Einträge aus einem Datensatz
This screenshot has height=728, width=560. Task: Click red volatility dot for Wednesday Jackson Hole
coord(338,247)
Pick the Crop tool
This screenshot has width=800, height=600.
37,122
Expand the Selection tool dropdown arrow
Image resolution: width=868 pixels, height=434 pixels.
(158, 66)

**AUFGABE:** Gib sämtliche Zeilen der Einträge oben als nummerierte Liste aus und lass Leerzeilen dabei weg.

**ANTWORT:**
1. This screenshot has height=728, width=560. Task: Click red volatility dot for Wednesday Jackson Hole
2. coord(338,247)
3. Pick the Crop tool
4. This screenshot has width=800, height=600.
5. 37,122
6. Expand the Selection tool dropdown arrow
7. Image resolution: width=868 pixels, height=434 pixels.
8. (158, 66)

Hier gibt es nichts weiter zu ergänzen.